**Tareas a realizar**.
1) ¿Cómo se traduce al inglés esta oración del texto sobre el cine Monumental: "Cuarenta años después fue convertido para la Sociedad Exhibidora Rosarina en un complejo de cuatro salas, que luego fueron más."?
2) ¿Puedes retomar el texto sobre el cine Monumental y seguirlo a partir de su última oración?

**Texto dado**.
El Monumental perdura en la esquina donde se cruzan estas dos calles cruciales de la ciudad, aunque la fachada de arquitectura maquinista horizontal con la que se inauguró en 1935 hoy luce distinta. Según documenta Sidney Paralieu en su magnífico libro Los cines de Rosario: ayer y hoy, lo diseñaron Gerbino y Ocampo y fue propiedad de Manuel Otero. Allí se reveló ante los rosarinos, en agosto de 1941, la obra maestra de Orson Welles El ciudadano y, poco antes de ser refaccionado en 1956, se conoció la novedad del cinemascope con El manto sagrado. Cuarenta años después fue convertido para la Sociedad Exhibidora Rosarina en un complejo de cuatro salas, que luego fueron más.
En 2018 fue comprado y remodelado por un puñado de empresarios porteños, entre ellos Adrián Ortiz (actual director de contenidos), quien creció en el ambiente del cine gracias a un padre caramelero. Amablemente, explica: "Descubrimos que Rosario es una plaza maravillosa. Mis socios quedaron impresionados por el cariño de la gente hacia el Monumental". Aunque la suba del dólar complicó las cosas, apuestan a hacer del complejo "un motivo de orgullo para los rosarinos", aportando la posibilidad de comprar las entradas por la web y de contar con áreas para eventos festivos, convenciones, teatro y talleres.

**Material proporcionado**.
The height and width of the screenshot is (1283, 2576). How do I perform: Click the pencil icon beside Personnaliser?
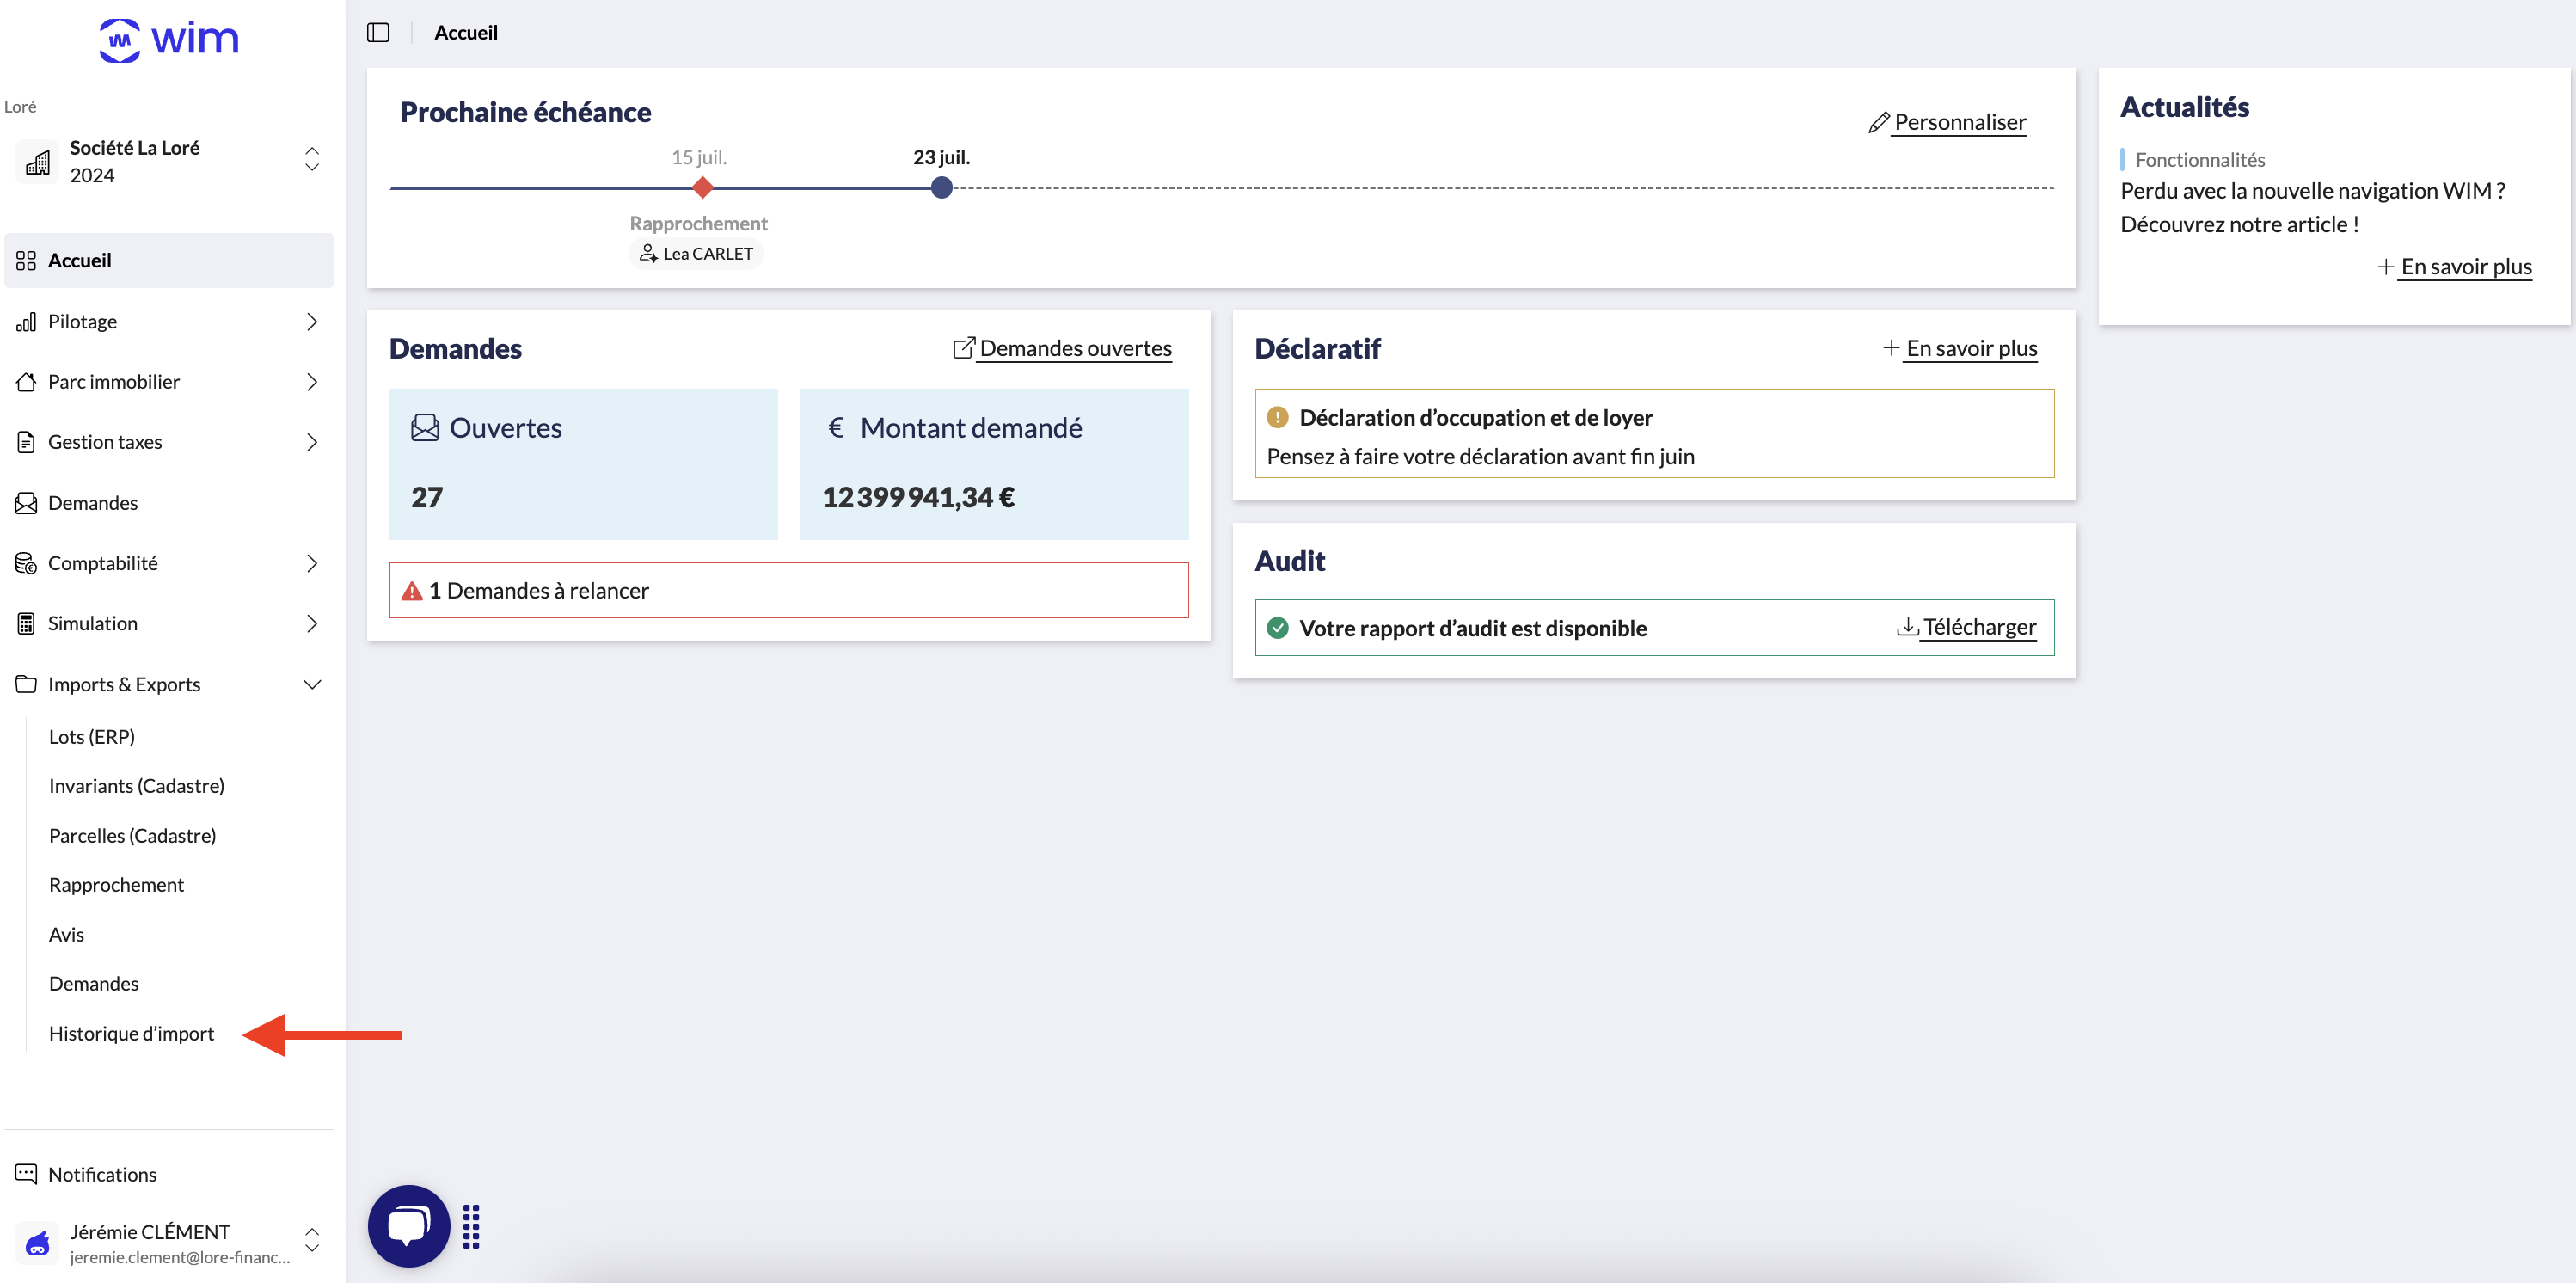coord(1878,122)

* * *

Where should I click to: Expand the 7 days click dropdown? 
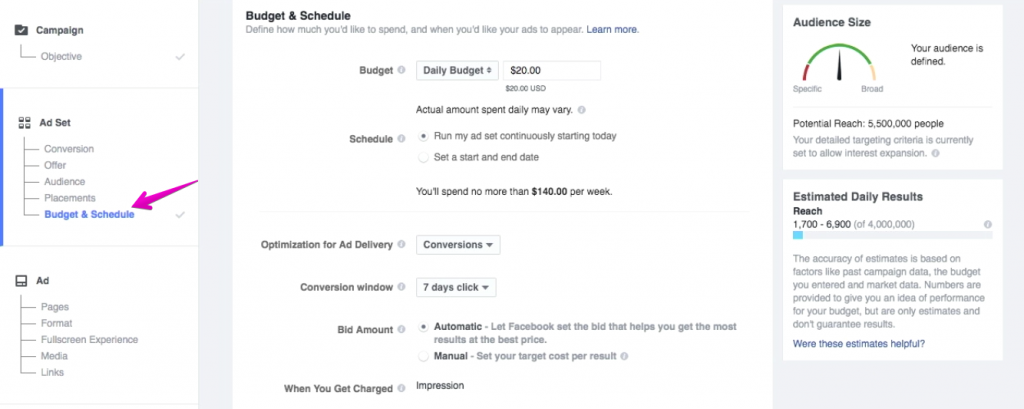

**Las respuestas**.
1) Forty years later it was turned into a four-theater complex for the Sociedad Exhibidora Rosarina, a number that later grew.

2)
Antes que comenzara a llamarse Nuevo Monumental, para Daniel Grecco ese ámbito era su segundo hogar, sino el primero. Desde 2002 hasta el año pasado fue gerente y reconoce que la peatonal San Martín no sería la misma si hubiera cerrado. En un bar cercano, me cuenta que su vínculo con el cine viene de lejos: desde chico fue acomodador, operador, técnico. "Mi vida es Cinema Paradiso", resume. Mientras habla surgen anécdotas de su paso por distintas salas: Luján, Gardel, Ciudad de Rosario, San José, Heraldo, El Cairo. Ama los "cines gigantes" y recuerda cómo organizaciones religiosas desembolsaron cifras millonarias para comprar el Gran Rex y el Capitol. "Ahora es difícil competir con esto, tenés todo aquí", dice señalando su celular. Con sus experiencias escribió un libro y sueña con reunir en un museo material atesorado a lo largo del tiempo. "Lo mío no es nostalgia —aclara—, es el gusto de mantener la memoria viva".
El cine de las palmeras
Dos años después que fuera creado el bar El Cairo, en Santa Fe 1120 se inauguró el cine del mismo nombre, con exóticas palmeras luminosas en las paredes laterales, que aún permanecen. Dirigido por Felipe Milia, atravesando la década del cincuenta inauguró pantalla panorámica y equipo de cinemascope. En 1977 lo adquirió la SER y siguieron las refacciones. El estreno de Lo que queda del día en 1994 vino acompañado de un nuevo sistema de sonido y una pantalla de mayores dimensiones.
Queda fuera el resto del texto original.